Étant donné que la Tunisie est une petite économie ouverte (small open economy), ses perspectives économiques restent tributaires des chocs exogènes importants. Particulièrement, la Tunisie demeure vulnérable à une dégradation de la conjoncture en Europe — le marché principal des exportations tunisiennes et l’origine d’une grand part de ses investissements directs étrangers. À cela s’ajoute des risques internes qui accompagnent naturellement une transition politique.
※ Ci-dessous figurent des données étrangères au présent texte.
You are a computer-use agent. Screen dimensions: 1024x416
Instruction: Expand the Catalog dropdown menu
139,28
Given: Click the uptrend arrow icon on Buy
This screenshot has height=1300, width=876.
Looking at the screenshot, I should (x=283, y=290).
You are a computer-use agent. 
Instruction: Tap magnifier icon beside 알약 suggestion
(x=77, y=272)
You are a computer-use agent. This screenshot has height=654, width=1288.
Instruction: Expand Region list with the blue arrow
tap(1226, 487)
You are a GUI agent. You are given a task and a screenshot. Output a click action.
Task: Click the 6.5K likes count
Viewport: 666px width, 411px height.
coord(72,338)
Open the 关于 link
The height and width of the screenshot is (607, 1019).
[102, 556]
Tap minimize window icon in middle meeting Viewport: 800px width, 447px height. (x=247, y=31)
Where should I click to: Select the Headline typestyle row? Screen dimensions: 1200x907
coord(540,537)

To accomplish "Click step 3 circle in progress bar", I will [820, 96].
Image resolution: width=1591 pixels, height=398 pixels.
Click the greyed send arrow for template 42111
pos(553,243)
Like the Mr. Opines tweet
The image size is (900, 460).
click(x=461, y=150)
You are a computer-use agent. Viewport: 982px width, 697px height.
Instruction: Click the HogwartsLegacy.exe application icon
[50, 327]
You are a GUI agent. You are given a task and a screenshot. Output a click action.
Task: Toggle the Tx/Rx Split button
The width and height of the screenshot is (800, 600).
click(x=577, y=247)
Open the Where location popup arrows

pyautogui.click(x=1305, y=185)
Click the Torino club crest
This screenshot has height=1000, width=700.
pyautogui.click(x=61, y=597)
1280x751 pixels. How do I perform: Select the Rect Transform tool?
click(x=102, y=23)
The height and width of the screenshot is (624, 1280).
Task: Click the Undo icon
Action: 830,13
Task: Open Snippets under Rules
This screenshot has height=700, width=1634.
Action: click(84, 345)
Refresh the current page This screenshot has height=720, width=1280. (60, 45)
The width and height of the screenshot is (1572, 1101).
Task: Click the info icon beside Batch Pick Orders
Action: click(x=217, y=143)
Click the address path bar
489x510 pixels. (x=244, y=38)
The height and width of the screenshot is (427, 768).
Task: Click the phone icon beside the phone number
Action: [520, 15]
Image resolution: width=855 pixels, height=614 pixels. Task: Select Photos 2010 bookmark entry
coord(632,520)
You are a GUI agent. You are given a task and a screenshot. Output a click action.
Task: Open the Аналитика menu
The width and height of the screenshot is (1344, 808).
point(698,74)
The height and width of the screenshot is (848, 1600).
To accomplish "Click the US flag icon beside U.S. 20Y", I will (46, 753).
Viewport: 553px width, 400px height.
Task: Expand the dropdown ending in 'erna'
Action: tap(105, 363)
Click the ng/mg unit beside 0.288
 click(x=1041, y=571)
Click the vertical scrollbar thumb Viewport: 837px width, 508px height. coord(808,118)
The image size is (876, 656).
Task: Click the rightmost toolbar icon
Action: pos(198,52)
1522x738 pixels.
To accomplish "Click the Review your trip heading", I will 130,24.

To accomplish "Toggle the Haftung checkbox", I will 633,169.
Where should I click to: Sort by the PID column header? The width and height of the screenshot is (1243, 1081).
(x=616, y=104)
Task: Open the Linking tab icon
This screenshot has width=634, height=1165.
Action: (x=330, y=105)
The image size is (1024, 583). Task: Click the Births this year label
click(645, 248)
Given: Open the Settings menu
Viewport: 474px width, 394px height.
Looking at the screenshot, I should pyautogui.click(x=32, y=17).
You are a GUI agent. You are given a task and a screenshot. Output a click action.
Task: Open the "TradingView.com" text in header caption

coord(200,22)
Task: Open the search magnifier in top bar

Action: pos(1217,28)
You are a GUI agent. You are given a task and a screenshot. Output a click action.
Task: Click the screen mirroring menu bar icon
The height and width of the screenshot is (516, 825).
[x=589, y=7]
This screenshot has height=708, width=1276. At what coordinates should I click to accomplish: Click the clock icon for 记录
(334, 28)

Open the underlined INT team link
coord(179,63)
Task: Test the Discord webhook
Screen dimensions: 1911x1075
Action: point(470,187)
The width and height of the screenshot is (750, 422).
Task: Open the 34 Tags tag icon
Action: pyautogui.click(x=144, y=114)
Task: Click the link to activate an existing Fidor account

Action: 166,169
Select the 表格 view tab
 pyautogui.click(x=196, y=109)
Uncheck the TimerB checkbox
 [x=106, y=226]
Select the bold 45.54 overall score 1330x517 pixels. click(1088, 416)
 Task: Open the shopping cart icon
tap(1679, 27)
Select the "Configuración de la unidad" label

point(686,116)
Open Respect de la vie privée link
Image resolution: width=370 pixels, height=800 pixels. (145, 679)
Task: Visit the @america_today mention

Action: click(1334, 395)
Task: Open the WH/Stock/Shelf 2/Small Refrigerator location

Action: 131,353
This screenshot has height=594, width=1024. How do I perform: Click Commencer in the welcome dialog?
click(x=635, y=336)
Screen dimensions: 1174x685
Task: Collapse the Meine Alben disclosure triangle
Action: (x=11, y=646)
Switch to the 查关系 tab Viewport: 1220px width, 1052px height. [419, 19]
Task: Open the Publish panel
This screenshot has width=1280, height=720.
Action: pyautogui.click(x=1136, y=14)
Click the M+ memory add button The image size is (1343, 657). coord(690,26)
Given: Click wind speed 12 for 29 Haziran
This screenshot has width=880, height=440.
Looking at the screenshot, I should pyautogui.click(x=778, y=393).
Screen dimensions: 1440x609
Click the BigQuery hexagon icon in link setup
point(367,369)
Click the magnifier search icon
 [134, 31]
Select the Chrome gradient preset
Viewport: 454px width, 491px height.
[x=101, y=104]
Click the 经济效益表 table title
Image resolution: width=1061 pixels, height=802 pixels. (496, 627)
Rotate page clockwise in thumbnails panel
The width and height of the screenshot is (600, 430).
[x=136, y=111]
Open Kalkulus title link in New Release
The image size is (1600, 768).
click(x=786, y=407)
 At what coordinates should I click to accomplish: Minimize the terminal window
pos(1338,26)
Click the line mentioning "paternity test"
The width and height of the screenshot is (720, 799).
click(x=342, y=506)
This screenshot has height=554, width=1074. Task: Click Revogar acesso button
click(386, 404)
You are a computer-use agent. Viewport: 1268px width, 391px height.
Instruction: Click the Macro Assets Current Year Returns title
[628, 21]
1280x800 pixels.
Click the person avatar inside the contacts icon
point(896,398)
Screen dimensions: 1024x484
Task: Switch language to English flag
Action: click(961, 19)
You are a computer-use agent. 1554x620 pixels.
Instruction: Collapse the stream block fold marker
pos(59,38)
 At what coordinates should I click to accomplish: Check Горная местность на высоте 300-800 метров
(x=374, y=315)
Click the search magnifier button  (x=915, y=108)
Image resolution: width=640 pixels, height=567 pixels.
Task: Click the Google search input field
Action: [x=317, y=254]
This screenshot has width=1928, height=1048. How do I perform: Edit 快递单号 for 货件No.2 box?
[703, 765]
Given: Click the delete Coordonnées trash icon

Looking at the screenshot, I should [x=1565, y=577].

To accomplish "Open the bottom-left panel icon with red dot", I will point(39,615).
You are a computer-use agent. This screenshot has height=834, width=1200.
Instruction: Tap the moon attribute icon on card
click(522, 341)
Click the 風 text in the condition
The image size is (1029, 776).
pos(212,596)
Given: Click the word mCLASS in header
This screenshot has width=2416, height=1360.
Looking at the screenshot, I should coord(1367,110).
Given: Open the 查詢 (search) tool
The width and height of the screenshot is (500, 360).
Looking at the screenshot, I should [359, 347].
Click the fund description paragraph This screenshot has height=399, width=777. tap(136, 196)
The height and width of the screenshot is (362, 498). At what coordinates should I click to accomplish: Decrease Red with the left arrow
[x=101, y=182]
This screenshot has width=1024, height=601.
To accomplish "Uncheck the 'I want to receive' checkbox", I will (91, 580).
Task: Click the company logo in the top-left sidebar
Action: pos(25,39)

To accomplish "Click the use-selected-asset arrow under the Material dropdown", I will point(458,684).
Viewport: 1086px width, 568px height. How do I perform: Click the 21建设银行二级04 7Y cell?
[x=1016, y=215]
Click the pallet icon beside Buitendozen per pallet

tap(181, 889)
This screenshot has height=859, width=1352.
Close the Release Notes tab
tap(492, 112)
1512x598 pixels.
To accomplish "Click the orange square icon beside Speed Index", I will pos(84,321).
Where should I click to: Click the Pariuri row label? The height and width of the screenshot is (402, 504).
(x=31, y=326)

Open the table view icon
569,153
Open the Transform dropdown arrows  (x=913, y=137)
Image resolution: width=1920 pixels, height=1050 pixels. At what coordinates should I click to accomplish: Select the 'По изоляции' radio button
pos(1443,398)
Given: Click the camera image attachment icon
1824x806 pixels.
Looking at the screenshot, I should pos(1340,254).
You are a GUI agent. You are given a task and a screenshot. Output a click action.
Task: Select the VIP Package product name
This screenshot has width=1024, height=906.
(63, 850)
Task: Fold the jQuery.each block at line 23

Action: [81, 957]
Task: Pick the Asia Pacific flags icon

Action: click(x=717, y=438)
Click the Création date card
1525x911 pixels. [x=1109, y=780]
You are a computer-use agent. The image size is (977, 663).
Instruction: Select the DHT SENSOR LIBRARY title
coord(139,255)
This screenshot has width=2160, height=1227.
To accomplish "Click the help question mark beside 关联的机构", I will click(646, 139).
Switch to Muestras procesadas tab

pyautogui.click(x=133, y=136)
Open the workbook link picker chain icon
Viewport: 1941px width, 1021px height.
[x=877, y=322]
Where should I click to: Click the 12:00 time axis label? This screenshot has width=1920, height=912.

Aussi, s’ajoute à cela le risque sur les financements provenant du marché, inscrits dans le budget de l’État et qui restent tributaires de l’environnement économique international. 

Un accord de confirmation avec le FMI  peut davantage réduire la vulnérabilité de l’économie tunisienne à ces chocs,rehausser la confiance des investisseurs et faciliter un ajustement graduel de l’économie tunisienne au cas où la situation se détériorerait.

 

L’accord ne contribuera pas seulement à relancer l’économie tunisienne, mais il rassurerait les marchés internationaux et les autres bailleurs de fonds sur la situation du pays, sachant que la Tunisie aura besoin d’autres sources de financement dans les années à venir, notamment en 2014 où il y aura une pénurie de liquidité. Que pouvez-vous ajouter ? 

L’accord est un accord de deux ans qui pourra aider à catalyser l’appui d’autres bailleurs de fonds. Aussi, cet accord mettra à la disposition des autorités 850 millions de dollars lors de la deuxième année du programme, ce qui aidera à réduire davantage les risques de financement.

 

La pertinence des négociateurs est un élément primordial dans la conception des conditions d’un contrat. Que pensez-vous des négociateurs tunisiens ?

Nous avons apprécié la grande qualité des échanges avec les négociateurs tunisiens qui sont très compétents et qui agissent avec beaucoup de professionnalisme et connaissent très bien les défis et rouages de l’économie tunisienne.